By accident the hosts introduces Leonard as
"Lemon Nimoy",
excuses and both share a good laugh.
"How did Spock affect your personality?"
"I think a lot in terms of functioning logically, thinking logically, I am
much more emotionally directed than before Star Trek..."
"You aren't like Spock?"
"Personally, you mean? Only on Sunday."
"Oh, but Larry Hagman doesn't speak on Sunday."
"Is that true?" "Yeah."
...book
I Am Not Spock: "It was a mistake (telling the story of the boy at the
airport)."
"ST III and IV did very well."
The clip of ST IV is
shown and Leonard shares that he got the idea when someone with a ghetto-blaster came out on the street in New York
thinking "If I were Spock I'd pinch his brains out And that's why it's in the movie."
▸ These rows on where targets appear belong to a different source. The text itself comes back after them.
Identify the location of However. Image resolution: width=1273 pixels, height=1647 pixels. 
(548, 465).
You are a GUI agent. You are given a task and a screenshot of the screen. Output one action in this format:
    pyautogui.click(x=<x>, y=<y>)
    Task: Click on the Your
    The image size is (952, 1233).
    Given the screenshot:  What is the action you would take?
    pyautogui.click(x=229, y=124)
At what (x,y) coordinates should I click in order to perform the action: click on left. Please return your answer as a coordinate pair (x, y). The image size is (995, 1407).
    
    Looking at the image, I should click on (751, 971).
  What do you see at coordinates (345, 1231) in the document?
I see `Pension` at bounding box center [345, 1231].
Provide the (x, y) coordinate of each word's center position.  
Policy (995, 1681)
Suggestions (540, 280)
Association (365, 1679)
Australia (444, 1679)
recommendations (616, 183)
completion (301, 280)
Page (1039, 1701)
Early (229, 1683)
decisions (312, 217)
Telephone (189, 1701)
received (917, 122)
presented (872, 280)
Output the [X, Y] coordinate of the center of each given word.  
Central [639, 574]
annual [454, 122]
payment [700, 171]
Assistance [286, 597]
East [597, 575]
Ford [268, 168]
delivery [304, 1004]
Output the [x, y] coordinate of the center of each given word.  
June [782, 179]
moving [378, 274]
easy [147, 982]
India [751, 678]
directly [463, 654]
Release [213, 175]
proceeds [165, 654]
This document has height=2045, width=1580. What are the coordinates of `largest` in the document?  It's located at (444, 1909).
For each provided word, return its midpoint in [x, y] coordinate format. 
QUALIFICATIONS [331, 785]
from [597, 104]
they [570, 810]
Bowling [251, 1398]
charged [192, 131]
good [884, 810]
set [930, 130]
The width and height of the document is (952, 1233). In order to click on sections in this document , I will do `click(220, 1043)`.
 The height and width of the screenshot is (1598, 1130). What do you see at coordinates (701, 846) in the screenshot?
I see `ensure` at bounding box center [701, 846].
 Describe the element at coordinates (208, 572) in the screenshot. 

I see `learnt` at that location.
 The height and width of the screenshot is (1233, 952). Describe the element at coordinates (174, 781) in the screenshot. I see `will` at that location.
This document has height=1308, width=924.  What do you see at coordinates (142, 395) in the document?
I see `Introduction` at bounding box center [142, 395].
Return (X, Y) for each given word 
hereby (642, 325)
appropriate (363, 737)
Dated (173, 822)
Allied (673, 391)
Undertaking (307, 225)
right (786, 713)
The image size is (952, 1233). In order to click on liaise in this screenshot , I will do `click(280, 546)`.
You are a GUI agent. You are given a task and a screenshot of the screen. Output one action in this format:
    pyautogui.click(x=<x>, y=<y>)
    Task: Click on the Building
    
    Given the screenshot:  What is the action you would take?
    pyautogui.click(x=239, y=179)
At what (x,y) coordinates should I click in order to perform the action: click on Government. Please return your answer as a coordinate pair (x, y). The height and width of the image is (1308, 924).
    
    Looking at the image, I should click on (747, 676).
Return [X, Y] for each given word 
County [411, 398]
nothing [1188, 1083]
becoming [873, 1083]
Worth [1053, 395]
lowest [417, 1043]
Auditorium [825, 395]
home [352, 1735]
"Did you push it to direct ST III? Did you say 'I don't play if I cannot direct?'"
"I wasn't that crass, I was more gentle
about it, saying: 'Look, you have two problems, you need someone to play Spock
and someone to direct the picture. I can solve both of the problems.'"
... "The make-up for Spock took 2 hours"...
(about the mood in ST IV) "...if you wanted to be important you're gonna be serious."
"...we had a lot of fun. We laughed a lot."
Three Men and A Baby: "You had a lot of
fun, too?"
"We laughed a lot... The only problem was that the little baby didn't realize she was being paid and did not always do what she was asked to."
"So, the kid was not a pro?"
"No, the kid wasn't a pro." (laughing)
"What about your own childhood?"
"I think a very interesting childhood, I wouldn't say it was the happiest childhood
- you know it was depression
time and my father was a barber, he was on his feet all the time, I had an older brother who got most of his way
most of the time, and I had to kind of defer to him, but I was raised in Boston which was very rich in culture.
In a tenement neighbourhood that was multi- ethnic, lots of Italian, lots of Jewish people, Polish, Irish.
The music in Boston was very rich, the theatre was very rich, the languages. I was exposed to a lot of interesting
lifestyle. I grew up in a neighbourhood known as the West End. And I was acting in a theatre on a street called
Charles Street and when I came here to work in London for the first time I lived in Mayfair on Charles Street.
It was a very interesting place to grow up and I think very rich in culture and very helpful to me."
"You know what they say about the second child syndrome. Were you as the second child feeling that the first got
all the attention? Did it make you look for attention?"
"No, what it made me do was to choose to be the
second banana. I thought: 'Don't grab the spotlight because the older brother might get upset.' I was taught:
'Lay back, let him have his way, let him have his way, don't get him upset.' So, I was perfectly trained to play
characters like Spock, and let Captain do all the job."
"How extraordinary. You came to your own now?"
"I gave it up. I gave it up, finally. That's enough of that."
The Good Mother. Leonard gives a summary.
"... Very tough stuff... the work
is extraordinary."
A clip is shown. "It is about the morality in the eighties... where others say:
'I don't think
she should be allowed to do that.' ... The sixties can not be realized... I chose it because I really grew up in
drama and I found myself being a great success in science fiction and in comedy, but hadn't had the opportunity
to doing a good drama... It feels like a homecoming to me."
St V ... "Shatner is a physical guy, so
we do a lot more running and jumping."